THE NATURE OF THE RUSSIAN INTERVENTION IN UKRAINE
In the critical days between Wednesday 16 February, when the bombardment of the Donbass by
Ukrainian forces intensified sharply, and Thursday 24 February, when Russia's Special Military
Operation in Ukraine began, I seemed to detect an apparent - and disarming - contradiction between
two incompatible strategies on the Russian side. On the one hand, a strategy of evasion: the refusal to
engage in an "imminent invasion" of Ukraine, proclaimed for months by the Euro-Atlantic camp - and
which was a NATO trap aimed at definitively cutting Europe off from Russia. This strategy of evasion
seemed to be implemented on Sunday 20 February with the decision to evacuate the two Donbass
republics and to welcome up to 5 million refugees in Russia. Hence Donald Trump's exclamation
about Vladimir Putin: "He's great!" And then, four days later, on Thursday 24 February, Russia
launched its "special military operation" in Ukraine. By noon that day, Russian forces established air
control over the entire territory of Ukraine and Ukrainian aircraft were destroyed or grounded. And the
next day, the Ukrainian fleet was rendered harmless and extensive Russian control was established
over the northern Black Sea. By mid-March, after the fall of Mariupol, Russian control is complete
over the Sea of Azov and the southern coast between Kherson and Odessa is under the control of the
Russian fleet.
We have really moved from a strategy of evasion to an offensive strategy!
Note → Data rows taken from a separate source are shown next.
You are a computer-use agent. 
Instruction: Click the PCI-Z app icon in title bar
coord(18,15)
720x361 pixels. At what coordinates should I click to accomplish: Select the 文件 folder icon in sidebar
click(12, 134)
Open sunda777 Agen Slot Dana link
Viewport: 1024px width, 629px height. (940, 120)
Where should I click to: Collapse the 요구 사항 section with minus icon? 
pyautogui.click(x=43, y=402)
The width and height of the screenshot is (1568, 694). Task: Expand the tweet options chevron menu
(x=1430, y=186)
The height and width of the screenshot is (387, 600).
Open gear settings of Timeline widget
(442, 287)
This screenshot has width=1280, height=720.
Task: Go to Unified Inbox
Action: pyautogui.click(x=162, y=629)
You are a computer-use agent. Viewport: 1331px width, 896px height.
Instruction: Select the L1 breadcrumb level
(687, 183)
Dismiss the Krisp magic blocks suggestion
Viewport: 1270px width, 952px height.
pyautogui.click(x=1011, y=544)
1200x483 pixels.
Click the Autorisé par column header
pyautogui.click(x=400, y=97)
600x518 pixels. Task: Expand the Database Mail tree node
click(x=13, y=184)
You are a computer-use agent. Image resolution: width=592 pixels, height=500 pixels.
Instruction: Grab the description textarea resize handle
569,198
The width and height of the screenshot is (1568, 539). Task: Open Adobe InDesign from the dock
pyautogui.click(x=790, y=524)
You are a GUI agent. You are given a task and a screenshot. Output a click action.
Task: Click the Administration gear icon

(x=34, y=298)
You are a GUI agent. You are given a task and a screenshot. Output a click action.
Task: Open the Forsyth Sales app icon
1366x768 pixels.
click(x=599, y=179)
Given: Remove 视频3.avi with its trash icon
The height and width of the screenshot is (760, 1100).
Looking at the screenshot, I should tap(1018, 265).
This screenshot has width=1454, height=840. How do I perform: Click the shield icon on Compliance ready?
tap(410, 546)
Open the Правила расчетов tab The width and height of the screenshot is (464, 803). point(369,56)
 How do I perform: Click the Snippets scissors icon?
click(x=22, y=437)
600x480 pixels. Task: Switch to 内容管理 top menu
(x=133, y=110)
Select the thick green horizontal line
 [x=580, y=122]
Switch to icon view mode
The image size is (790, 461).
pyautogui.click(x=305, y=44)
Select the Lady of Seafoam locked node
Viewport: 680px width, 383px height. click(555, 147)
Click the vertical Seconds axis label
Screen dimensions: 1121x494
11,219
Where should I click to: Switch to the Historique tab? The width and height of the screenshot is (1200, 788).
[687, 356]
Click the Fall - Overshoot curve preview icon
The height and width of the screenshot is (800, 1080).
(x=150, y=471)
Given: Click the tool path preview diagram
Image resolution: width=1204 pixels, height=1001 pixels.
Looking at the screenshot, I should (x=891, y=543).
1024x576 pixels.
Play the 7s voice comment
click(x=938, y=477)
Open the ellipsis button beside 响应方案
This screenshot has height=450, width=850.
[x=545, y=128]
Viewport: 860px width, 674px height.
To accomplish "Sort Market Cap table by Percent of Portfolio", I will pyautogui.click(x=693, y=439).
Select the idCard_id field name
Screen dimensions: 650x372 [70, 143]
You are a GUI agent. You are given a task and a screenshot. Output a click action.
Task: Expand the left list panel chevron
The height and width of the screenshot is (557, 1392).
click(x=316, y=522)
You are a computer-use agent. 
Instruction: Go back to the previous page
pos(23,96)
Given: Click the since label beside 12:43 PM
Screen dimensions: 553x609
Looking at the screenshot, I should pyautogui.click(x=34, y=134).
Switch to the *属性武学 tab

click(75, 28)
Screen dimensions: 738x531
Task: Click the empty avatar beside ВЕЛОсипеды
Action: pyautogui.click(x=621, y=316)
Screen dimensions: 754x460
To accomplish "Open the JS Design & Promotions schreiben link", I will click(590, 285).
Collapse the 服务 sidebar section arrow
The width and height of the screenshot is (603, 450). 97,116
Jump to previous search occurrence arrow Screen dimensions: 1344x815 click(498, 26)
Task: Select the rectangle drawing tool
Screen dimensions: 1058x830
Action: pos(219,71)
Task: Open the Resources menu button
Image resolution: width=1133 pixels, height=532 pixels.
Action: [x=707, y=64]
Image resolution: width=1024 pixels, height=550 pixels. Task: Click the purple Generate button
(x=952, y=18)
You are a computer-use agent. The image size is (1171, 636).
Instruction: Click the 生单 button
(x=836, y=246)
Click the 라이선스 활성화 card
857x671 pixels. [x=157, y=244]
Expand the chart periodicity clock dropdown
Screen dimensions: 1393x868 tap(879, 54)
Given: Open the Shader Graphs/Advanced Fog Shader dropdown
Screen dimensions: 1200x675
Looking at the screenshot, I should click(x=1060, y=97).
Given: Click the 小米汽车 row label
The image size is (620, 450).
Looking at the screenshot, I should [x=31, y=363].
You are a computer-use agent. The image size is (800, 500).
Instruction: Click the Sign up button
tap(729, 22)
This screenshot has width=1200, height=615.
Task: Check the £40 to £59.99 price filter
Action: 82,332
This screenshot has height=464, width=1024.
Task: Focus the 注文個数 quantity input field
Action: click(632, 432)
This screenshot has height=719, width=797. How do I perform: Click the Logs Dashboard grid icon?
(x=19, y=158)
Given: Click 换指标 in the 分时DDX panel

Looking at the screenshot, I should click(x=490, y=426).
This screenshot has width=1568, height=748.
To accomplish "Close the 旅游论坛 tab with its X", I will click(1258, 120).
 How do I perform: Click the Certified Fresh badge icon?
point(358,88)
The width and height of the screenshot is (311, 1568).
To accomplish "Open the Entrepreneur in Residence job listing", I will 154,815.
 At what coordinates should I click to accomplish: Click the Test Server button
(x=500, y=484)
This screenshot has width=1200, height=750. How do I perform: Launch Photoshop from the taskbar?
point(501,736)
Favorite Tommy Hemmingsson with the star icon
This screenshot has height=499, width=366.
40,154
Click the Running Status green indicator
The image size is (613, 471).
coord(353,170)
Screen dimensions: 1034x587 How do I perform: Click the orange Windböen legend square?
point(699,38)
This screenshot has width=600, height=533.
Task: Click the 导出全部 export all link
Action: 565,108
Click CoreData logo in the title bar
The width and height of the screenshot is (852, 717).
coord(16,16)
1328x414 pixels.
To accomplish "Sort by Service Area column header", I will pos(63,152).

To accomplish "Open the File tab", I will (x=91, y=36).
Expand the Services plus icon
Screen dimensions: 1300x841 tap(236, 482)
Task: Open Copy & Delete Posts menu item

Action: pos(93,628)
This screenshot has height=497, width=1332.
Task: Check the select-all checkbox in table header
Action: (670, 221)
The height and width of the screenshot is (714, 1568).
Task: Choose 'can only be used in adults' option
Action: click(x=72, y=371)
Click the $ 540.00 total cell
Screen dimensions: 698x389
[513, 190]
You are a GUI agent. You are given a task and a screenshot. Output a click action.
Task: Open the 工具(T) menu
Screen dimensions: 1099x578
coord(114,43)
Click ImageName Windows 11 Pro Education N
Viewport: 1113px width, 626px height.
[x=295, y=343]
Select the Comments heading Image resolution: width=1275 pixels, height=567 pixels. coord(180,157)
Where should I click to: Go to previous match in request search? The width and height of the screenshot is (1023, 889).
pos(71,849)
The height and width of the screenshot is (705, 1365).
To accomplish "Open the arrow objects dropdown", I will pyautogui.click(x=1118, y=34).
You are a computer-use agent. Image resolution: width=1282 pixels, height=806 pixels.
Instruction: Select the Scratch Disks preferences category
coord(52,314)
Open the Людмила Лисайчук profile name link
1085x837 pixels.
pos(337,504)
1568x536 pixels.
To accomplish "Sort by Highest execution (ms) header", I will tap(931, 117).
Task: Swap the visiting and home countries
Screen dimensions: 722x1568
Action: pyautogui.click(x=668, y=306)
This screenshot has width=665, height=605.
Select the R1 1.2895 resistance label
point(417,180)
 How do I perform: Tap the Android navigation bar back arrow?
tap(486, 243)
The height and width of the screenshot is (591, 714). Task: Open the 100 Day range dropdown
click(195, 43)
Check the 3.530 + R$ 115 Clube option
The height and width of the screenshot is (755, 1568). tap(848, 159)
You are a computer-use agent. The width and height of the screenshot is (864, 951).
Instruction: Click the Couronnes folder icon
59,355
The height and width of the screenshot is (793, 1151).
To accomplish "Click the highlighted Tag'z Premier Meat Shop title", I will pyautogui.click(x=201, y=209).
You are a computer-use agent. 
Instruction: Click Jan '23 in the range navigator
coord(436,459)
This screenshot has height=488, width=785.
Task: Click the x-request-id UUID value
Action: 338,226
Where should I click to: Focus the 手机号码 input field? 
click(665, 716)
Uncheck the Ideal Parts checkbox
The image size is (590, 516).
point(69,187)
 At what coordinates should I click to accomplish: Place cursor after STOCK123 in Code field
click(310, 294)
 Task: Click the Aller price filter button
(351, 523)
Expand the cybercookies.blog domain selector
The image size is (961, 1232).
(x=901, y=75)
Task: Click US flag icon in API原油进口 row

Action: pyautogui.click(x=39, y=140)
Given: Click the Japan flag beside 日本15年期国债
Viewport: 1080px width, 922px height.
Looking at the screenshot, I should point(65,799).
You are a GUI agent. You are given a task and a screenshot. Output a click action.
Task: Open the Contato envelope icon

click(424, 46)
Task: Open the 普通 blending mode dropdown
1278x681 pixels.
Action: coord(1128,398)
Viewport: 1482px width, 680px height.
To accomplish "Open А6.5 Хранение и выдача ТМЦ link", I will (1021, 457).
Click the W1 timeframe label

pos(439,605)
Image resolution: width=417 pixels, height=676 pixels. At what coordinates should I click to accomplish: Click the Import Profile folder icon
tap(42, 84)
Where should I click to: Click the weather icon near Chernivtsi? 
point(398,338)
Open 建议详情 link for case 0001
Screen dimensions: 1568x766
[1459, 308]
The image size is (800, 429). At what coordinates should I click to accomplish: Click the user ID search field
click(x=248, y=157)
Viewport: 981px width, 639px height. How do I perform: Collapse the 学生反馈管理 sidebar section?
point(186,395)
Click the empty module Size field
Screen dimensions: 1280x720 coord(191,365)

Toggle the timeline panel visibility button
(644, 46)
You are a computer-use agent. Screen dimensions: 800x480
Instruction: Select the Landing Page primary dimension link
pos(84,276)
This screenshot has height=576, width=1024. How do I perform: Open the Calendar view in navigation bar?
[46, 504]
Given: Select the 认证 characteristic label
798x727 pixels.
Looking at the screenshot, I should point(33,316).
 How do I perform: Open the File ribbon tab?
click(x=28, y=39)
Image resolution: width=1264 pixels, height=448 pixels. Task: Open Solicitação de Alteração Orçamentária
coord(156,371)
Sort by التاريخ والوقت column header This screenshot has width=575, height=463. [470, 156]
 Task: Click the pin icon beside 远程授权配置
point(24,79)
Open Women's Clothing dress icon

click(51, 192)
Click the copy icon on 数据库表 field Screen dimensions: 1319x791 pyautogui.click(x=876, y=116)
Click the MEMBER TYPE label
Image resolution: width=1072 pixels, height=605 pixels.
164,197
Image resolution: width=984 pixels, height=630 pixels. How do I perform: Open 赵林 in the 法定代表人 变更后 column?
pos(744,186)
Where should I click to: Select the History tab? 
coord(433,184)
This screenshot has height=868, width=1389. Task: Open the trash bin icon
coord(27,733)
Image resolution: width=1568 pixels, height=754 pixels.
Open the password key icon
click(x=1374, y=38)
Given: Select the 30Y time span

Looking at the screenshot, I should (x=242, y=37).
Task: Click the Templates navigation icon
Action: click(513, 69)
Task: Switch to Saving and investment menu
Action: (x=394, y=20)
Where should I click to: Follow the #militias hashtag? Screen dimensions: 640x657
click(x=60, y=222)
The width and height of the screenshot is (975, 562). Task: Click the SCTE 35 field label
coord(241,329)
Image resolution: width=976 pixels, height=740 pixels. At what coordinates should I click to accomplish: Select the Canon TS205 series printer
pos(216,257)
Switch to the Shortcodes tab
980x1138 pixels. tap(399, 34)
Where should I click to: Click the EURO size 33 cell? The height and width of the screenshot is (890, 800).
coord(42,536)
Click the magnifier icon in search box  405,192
This is certainly beneficial
militarily - and NATO was prevented at the last moment from launching its own large-scale offensive
on the Donbass. But politically it looks like a disaster: Putin seems to have fallen into the trap set by
Washington, the "special military operation" appears to the world as an "invasion campaign" of
Ukraine by Russia, which is immediately outlawed. Europe is now in a state of reinforced vassalage to
the Anglo-Saxon empire and is ready to join a possible anti-Russian crusade in Ukraine or elsewhere
in Eastern Europe. On the face of it, a real disaster for Russia.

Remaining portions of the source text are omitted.